## [What needs to be done]
In the plan below for making the web binary's redeploy deterministic, which crate will hold the shared PidFile implementation?

## [Quoted text]
The server binary already solves this exact problem via crates/hero_shrimp_server/src/rpc/pidfile.rs — a PidFile RAII guard that refuses to start if a live pid owns the pidfile, and with force=true does SIGTERM→SIGKILL of the predecessor, clears the stale pidfile + adjacent socket, and takes over. The web binary has no equivalent.

Objective

Make hero_shrimp_web redeploy deterministic: on startup detect a live predecessor owning the web socket, take over deterministically (kill predecessor + clean socket), and never leave two instances racing. Reuse the server's proven PidFile rather than authoring a second copy.

Approach (lowest churn)

Extract PidFile into the shared, dependency-light hero_shrimp_types crate (both server and web already depend on it; web must NOT depend on the heavyweight server crate). Parameterize the adjacent-socket-to-clear so it works for both rpc.sock and web.sock. Server re-exports from the shared location — single implementation, no duplication.

Files to Modify/Create

  • CREATE crates/hero_shrimp_types/src/pidfile.rs — move PidFile here; replace hard-coded rpc.sock cleanup with a socket_name: &str parameter; port the unit tests.
  • MODIFY crates/hero_shrimp_types/src/lib.rs — add pub mod pidfile;.
  • MODIFY crates/hero_shrimp_types/src/paths.rs — add default_web_pidfile()<socket_dir>/web.pid (+ unit test). Server keeps its distinct daemon.pid.
  • MODIFY crates/hero_shrimp_types/Cargo.toml — add anyhow + libc = "0.2" deps, tempfile dev-dep.
  • MODIFY crates/hero_shrimp_server/src/rpc/pidfile.rs — replace with a thin re-export shim of the shared impl (server call sites unchanged; pass "rpc.sock").
  • MODIFY crates/hero_shrimp_web/src/lib.rs — in run_ui(), acquire PidFile::acquire_with_socket(&default_web_pidfile(), true, "web.sock") before binding, bind it to a function-scope _pidfile so Drop fires across axum::serve; loud stderr banner on refusal; drop the blind pre-bind unlink (guard now does liveness-checked cleanup).
  • MODIFY docs/getting-started.md — list web.pid in the paths table; add a "Redeploying the web UI" note (the binary self-evicts a live predecessor; plain hero_proc restart is now deterministic, no manual pkill).

## [Supplied information]
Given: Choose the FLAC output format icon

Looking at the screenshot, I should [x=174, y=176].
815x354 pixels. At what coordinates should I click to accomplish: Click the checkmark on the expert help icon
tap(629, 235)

## [Solution to this exercise]
The hero_shrimp_types crate.